Vi é da dire, poi, che se anche deboli come effetti diretti, quelli innescati dalla caduta del dollaro indirettamentel sono importanti. Altre parti del mondo ne risentono e riverberano sull'Europa aspettative e umori che tendono a autorealizzarsi.
Tutto quindi lascia concludere che, sebbene non sia drammatico in sé che l'euro sia a 1,50 dollari, o giu di lì, é anche opportuno che non vada oltre.
Una politica monetaria rigorosa in un'area che emette una valuta mondiale come l'euro é soprattutto auspicabile quando ha dall'altro lato una politica macroeconomica espansiva. Le imprese sono allora indotte dalla valuta "forte" a ristrutturarsi e migliorare il loro assetto competitivo, ma allo stesso tempo possono contare su domanda, profitti e aspettative favorevoli che aiutano i consumi e le decisioni rischiose di investimento proiettate nel lungo periodo. Con un euro forte e domanda sostenuta, l'economia europea si avvarrebbe di beni importati a basso costo, sarebbe in passivo nei suoi conti esteri, ma li finanzierebbe facilmente con la sua stessa valuta, contribuendo contemporaneamente al riassorbimento degli squilibri mondiali.

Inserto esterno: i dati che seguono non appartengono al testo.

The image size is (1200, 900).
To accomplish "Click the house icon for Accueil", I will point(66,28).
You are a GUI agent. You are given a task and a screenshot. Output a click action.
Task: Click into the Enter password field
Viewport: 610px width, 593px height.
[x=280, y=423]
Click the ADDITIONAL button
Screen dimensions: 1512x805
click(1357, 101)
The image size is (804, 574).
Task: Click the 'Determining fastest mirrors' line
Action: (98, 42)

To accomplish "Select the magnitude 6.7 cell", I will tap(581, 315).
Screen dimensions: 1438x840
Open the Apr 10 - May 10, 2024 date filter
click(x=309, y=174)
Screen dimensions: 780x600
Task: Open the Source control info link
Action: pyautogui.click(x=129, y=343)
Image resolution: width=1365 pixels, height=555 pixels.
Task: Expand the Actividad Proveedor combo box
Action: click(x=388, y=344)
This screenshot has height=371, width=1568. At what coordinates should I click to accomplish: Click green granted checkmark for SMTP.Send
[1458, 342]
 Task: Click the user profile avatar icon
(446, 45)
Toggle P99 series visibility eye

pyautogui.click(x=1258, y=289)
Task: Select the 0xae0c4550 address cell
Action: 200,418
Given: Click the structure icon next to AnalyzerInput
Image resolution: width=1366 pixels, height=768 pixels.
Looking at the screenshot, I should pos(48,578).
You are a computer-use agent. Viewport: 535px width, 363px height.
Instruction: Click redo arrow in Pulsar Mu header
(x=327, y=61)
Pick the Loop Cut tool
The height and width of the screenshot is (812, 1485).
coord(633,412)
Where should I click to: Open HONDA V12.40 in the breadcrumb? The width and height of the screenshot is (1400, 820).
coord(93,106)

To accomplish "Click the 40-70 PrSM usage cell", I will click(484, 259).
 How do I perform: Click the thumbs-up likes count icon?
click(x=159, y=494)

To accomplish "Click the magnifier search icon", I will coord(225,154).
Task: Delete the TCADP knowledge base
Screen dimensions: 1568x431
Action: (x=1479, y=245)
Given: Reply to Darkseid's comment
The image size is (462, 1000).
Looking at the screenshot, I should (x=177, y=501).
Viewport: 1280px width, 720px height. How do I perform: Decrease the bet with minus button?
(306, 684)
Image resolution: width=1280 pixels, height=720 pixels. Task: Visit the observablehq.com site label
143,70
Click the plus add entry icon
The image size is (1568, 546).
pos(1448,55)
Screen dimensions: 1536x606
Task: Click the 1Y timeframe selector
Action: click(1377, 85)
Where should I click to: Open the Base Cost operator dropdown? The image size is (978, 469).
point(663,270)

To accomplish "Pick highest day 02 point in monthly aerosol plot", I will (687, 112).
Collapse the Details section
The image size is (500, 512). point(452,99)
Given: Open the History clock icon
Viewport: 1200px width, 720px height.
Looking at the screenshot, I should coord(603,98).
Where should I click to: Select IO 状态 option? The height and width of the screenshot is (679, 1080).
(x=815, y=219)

Il guaio é che in Europa non ha l'assetto istituzionale giusto per prendere a livello centralizzato decisioni che abbiano impatto reale (come, al contrario, avviene in Usa) o, più in generale, per governare il quadro macroeconomico. Per cui, la pressione per agire sulla domanda si rivolge impropriamente alla Bce (e c'é perfino da sperare che sia soddisfatta). Ma dovrebbe indirizzarsi a un "altrove" che in Europa non c'é.
Rimangono allora solo le decisioni dei singoli paesi. Una politica macroeconomica espansiva a livello europeo potrebbe essere surrogata da un accordo tra i paesi membri per un simultaneo abbattimento dell'imposizione, indirizzato a stimolare i consumi. Singolarmente disastroso, sarebbe collettivamente benefico all'economia dei 23 Paesi e, alla fine, neutro sui saldi pubblici individuali.